Deswegen optieren Lohnabhängige, wo immer möglich, für das individuelle Arbeitsverweigerungsrecht, von dem oft kollektiv Gebrauch gemacht wird. Beim der französischen Post legten so mindestens 10 000 Beschäftigte die Arbeit nieder. Ende März verurteilte ein Pariser Gericht die Post überdies dazu, darzulegen, welche Schutzvorkehrungen sie gegen Ansteckungen mit Covid-19 getroffen habe.

In den Streik traten hingegen 50 Beschäftigte der Müllentsorgung im westfranzösischen Poitiers, deren Arbeit vor einem Jahr ausgelagert worden war.
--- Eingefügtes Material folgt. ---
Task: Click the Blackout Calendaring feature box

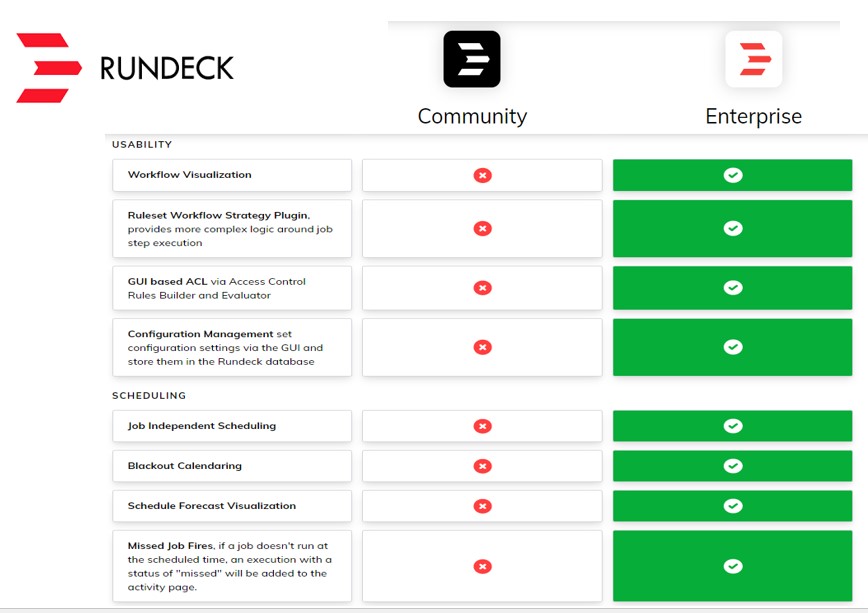Action: pyautogui.click(x=232, y=466)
Die Privatfirma, bei der sie nun angestellt sind, griff auf einen Trick zurück und lässt sie seit Beginn der Coronakrise jede zweite Woche mit staatlichem Kurzarbeitergeld bezahlen. Dieses beträgt 84 Prozent des Nettogehalts und wird derzeit an acht Millionen Beschäftigte ausgezahlt, Voraussetzung ist die vorübergehende Unmöglichkeit einer Weiterbeschäftigung. In Poitiers geht es dem Arbeitgeber jedoch schlicht darum, Kosten auf den Staat abzuwälzen. Die Beschäftigten arbeiten zwar nur jede zweite Woche, sollen in dann aber acht statt der sonst üblichen drei Tonnen Abfälle entsorgen.

Ferner sieht der Staat vor, dass Firmen auf freiwilliger Basis ihren Beschäftigten, die in der Coronakrise weiterarbeiten, bis zu 2 000 Euro Jahresprämie ausbezahlen und die dafür aufgewendeten Gelder von der Unternehmensbesteuerung ausnehmen können. Die Müllabfuhr in Poitiers will nur 150 Euro Jahresprämie zahlen. Daraufhin traten rund drei Viertel der Belegschaft in den Streik. Betrug mit Kurzarbeitergeld durch die Arbeitgeber auf der Suche nach Einsparmöglichkeiten gibt es jedoch auch andernorts.